Yet the man's radiance is too captivating, and I burst into laughter myself and welcome a pina colada, and discover that this boy is one of hundreds this man and his partner back home have "adopted" throughout the world, taking care of the children from A to Z.

"None of this send 'fifty dollars' and feel good about yourself," the man says. "You go there and you take care of the needs of the child, and then the family as well. For if the whole family does not rise in social level, what good will it do the child? Sometimes--" he gestured with a wide spread of his hand. "All the family needs is a cooker. You just need to ask."

He had started schools in Tanzania--"for a ridiculous sum," he noted. "What does it cost but 500 euros to build a school?" And in Kenya, he had supported girls who had suffered clitorectomies.

"It's so exciting, life," the man said with a jolly grin. Before he began adopting, he had been a lawyer, and before that a snake charmer who wandered the world.

Now he was ready to retire--"Almost fifty!" he repeated six times, with the same energetic wave. He had bought some land by the sea in Kerala, to turn to a European-Indian hotel, in the hopes of bringing the two clientele together.

We cheered with a clink of a glass, with the boy who was listening with a peculiar attentive glow, "learning," he told me, "so much, just listening to HIM." He raised his eyebrows with an admiring glance.
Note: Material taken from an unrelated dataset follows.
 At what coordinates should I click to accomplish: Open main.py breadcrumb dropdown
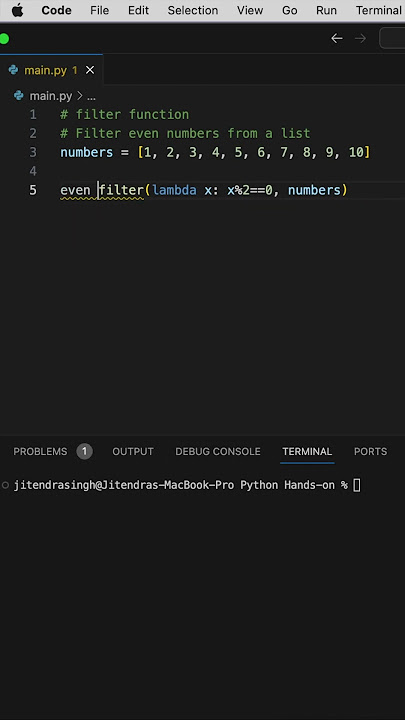pyautogui.click(x=51, y=96)
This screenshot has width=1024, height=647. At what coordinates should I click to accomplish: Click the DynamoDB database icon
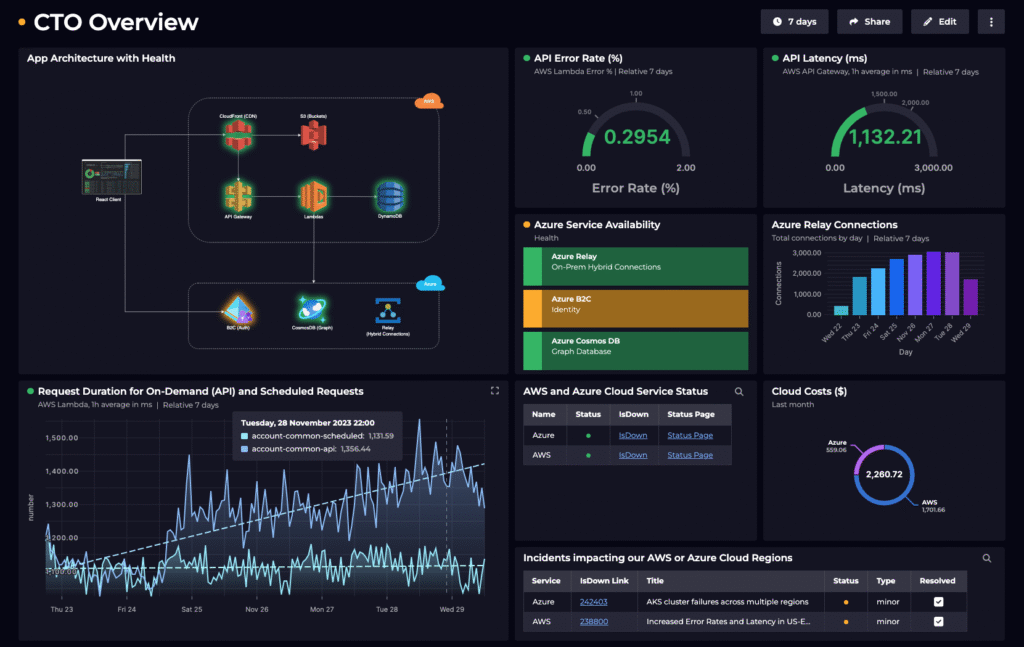coord(389,194)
"Of all the world, I chose India," the man beamed, smiling and smiling away. "Because here there is hope to make a difference--not like Thailand where it's already so corrupt. Here you can make things move. Help a family here, a child there." He pinched his forefinger and thumb together. "In a small way, but at least something. I always remember: when you die, you are buried with a shirt with no pockets!"

The bill came: the man had the boy do the figures and pay with the money he gave him--not only his bill, but mine for the day, including my lunch!

"Let's pay it all!" he said--gesturing to the boy to do the math.

"He has to learn," he laughed. "To handle himself in Delhi."

The boy, the son of a poor fisherman, was going to boarding school in the city that February.

"All by yourself?" I said.

"Oh no," the boy shone. "HE will be flying to Delhi to make sure I am okay."

"You have to do things from A to Z!" the man quipped--as we hugged goodbye on the terrace.